Outro fator que deve ser destacado, quanto a permanência da filosofia em todos os anos do EMI, no âmbito dos IFs, perpassa pelo campo de disputas de cada área do conhecimento na construção do currículo e a garantia de docentes. Ocorre que, a desobrigação da disciplina de filosofia do currículo do NEM, ofereceu a justificativa ideal para muitas instituições em solucionar a problemática da falta de docentes, excluindo ou mesclado disciplinas, aleijando o currículo e, consequentemente, a possibilidade da plena formação humana. 

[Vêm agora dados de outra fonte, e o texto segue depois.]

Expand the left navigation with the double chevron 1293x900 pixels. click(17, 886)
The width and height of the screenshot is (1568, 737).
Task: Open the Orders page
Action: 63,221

Nesse campo de disputas, a desconstrução da garantia da filosofia em todos os anos do EMI encontra terreno fértil na histórica dicotomia entre conhecimentos propedêuticos e técnicos, a qual, por muitas vezes, secundariza o papel da filosofia na EPT. Sabe-se que a filosofia possuí um potencial de reflexão sobre a própria técnica e tecnologia, de modo que, a filosofia é fundamental para a compreensão da totalidade dos processos produtivos, contribuindo com a superação da profissionalização estreita. 

Embora a proposta educacional dos IFs, pauta-se no princípio da formação humana integral, o estudo demonstrou que a garantia da oferta da filosofia em todos os anos do EMI, está sendo secundarizada e até mesmo suprimida da organização curricular. Reduzir o currículo do EMI a conteúdos mínimos, não corresponde a uma formação politécnica e omnilateral, contrário a isso, revela um modelo formativo pautado nas forças do mercado. 

Por fim, conclui-se que as estratégias de lutas e a defesa do EMI perpassa na garantia de um currículo que possibilite a apropriação do que a humanidade tem produzido social e historicamente, em todas as áreas da ciência e da vida humana.